The study results indicate a positive (+ve) and significant relationship between the current ratio and the firm performance and have a coefficient of 0.4168, so the Pakistani firms show a positive association between the firm’s liquidity and their profitability.
This analysis reveals a negative association between the inventory conversion period (lnvdays) and the cash gap. The correlation coefficient for this relationship is 0.1018, which illustrates that if the company required a longer time to switch its raw material into sales, the same will escort to a broadening in the value of the cash gap. Similarly, the association of Days sales outstanding with cash gap is direct with a coefficient of 0.5157, implying that lengthening the average collection period will result in broadening the cash gap of the company.
The analysis of the relationship between apdays and ccc demonstrates an indirect affiliation having a value of 0.9726 as a coefficient. This amount shows that by increasing the time to pay its obligation with respect to selling its inventory and receiving the bills from customers, in this way the firm can reduce its cash gap and thus will increase its performance.
All the above analysis displays that in the Pakistani context, management of WC has a sturdy and significant effect on the performance and efficiency of the firm
As evident from the trend of different ratios relating to the efficiency of the firm in managing its WC, in the study period the firms invested heavily in working capital. I expected that if the investments are managed in a wellorganized way, the performance of the firm will enhance. The study found individually that variable representing the time required to convert the stock into sales i.e. lnvdays has a positive, while the Accounts Receivables in days ardays have an inverse connection withrota. Both these association is significant. The individual relationship of apdays with rota is positive but insignificant. Similarly, ccc and rota have the inverse rota but insignificant association. These study results illustrate that in order to increase/create value for their shareholders; the firm may employ such policies to reduceinvdays, ardays or to lengthen its period of payment i.e. apdays to the optimum level. In this way, they may be able to decrease ccc to the possible minimum level to enhance its value. The result regarding the rapport between liquidity and firm performance shows a significant direct association. This shows that by increasing its liquidity, the firm may be able to enhance its performance. With more liquid assets the firm will be able to fulfil its short term obligation in due time and thus the credibility of the firm increases. The results of the size hypothesis state that if the firm grows more and more in size, the firm’s performance is also enhanced and thus earning capacity of the firm also increases. The result demonstrates a significant direct bond between the firm’s size and its performance.
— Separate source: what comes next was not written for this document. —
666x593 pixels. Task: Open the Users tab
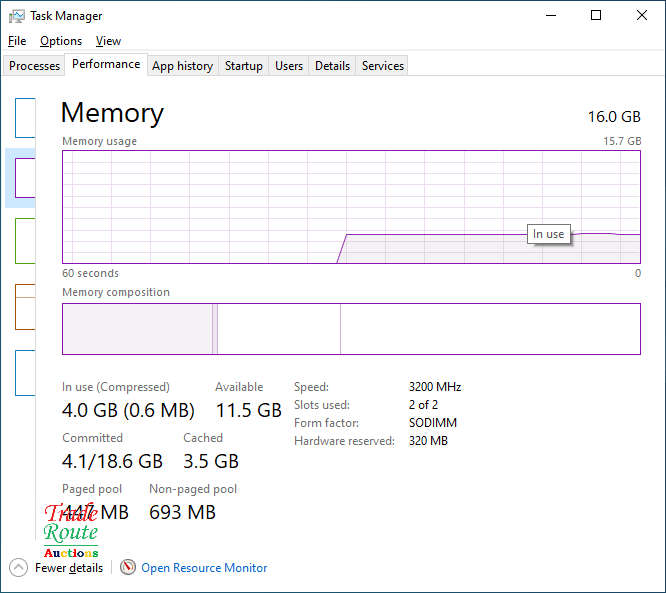[289, 66]
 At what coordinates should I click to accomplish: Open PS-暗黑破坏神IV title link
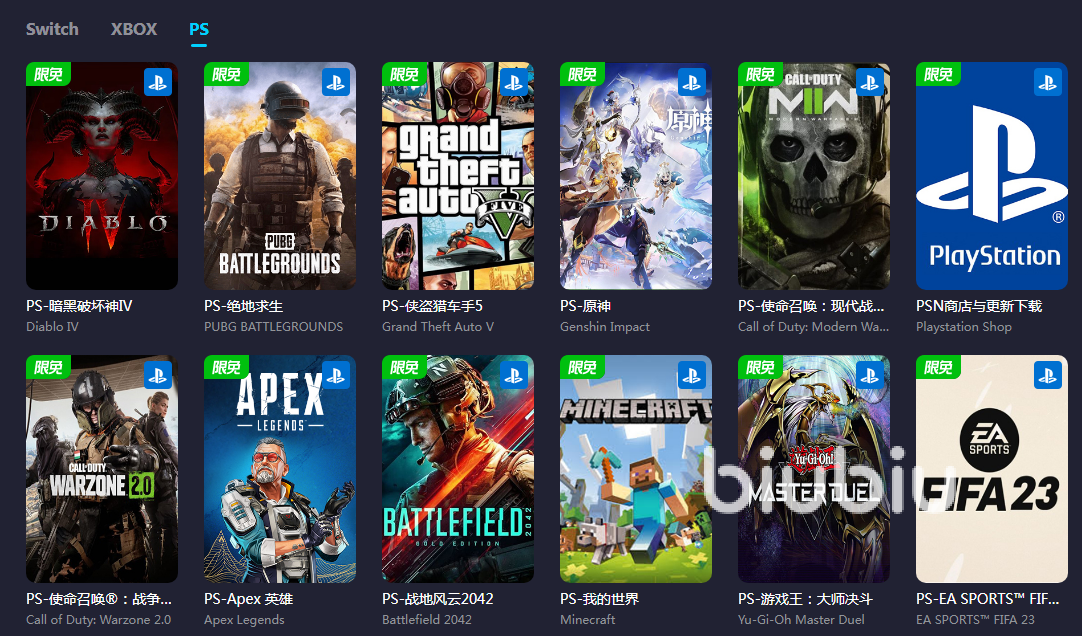[x=79, y=306]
Similarly, the debt owed by the firm and the firm’s performance has an inverse but insignificant association. This shows that debt financing does not affect the earnings of the company.
Recommendations
As 30th June 2016 is taken as the reference date, so sample size contains the firms on the said date. This study recommends that new researchers in line may conduct a study on analyzing the KSE100 and may contain all firms in the Karachi Stock market during the intact period of the study. Researchers may also increase the size of the sample for getting more renovative findings. Correspondingly the study may also be extended to cover other constituents of WC management including cash and all relevant marketable securities of firms.